● THE PROBLEM
Count the lines of data below that include "agent". Provide only the number.

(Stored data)
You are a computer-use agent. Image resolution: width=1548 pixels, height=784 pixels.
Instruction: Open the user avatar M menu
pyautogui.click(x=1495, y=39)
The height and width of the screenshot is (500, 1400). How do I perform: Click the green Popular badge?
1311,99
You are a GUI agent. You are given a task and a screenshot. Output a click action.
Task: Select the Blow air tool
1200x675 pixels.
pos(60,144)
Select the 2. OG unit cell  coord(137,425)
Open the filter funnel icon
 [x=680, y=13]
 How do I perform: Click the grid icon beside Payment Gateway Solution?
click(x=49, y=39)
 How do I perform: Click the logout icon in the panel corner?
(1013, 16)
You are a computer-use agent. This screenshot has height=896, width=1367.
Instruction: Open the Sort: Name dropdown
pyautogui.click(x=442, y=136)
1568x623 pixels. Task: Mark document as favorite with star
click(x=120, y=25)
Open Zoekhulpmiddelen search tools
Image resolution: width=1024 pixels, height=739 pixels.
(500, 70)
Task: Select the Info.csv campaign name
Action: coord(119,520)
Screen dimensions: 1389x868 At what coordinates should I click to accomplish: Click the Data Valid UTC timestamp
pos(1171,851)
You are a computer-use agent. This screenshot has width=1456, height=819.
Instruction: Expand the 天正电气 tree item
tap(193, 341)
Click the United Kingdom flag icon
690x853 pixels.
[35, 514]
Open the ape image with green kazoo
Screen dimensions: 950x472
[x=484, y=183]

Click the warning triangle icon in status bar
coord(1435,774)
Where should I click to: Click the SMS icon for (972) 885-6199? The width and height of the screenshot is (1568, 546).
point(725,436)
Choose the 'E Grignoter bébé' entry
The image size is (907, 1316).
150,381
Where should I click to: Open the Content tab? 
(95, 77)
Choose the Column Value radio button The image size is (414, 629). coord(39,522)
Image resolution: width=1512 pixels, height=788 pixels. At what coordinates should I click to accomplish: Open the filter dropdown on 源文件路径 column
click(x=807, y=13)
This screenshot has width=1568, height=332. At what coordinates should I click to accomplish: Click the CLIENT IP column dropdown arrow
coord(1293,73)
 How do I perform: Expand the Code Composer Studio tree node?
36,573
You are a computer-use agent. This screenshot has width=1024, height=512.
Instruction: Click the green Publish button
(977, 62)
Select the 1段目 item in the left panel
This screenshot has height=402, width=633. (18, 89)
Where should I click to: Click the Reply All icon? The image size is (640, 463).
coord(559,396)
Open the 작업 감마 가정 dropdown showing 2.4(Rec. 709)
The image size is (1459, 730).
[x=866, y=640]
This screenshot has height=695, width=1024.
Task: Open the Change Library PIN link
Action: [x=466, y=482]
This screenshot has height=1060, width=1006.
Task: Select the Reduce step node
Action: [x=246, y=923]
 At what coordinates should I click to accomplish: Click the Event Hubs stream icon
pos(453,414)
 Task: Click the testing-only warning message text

● RESULT OF THIS EXERCISE
5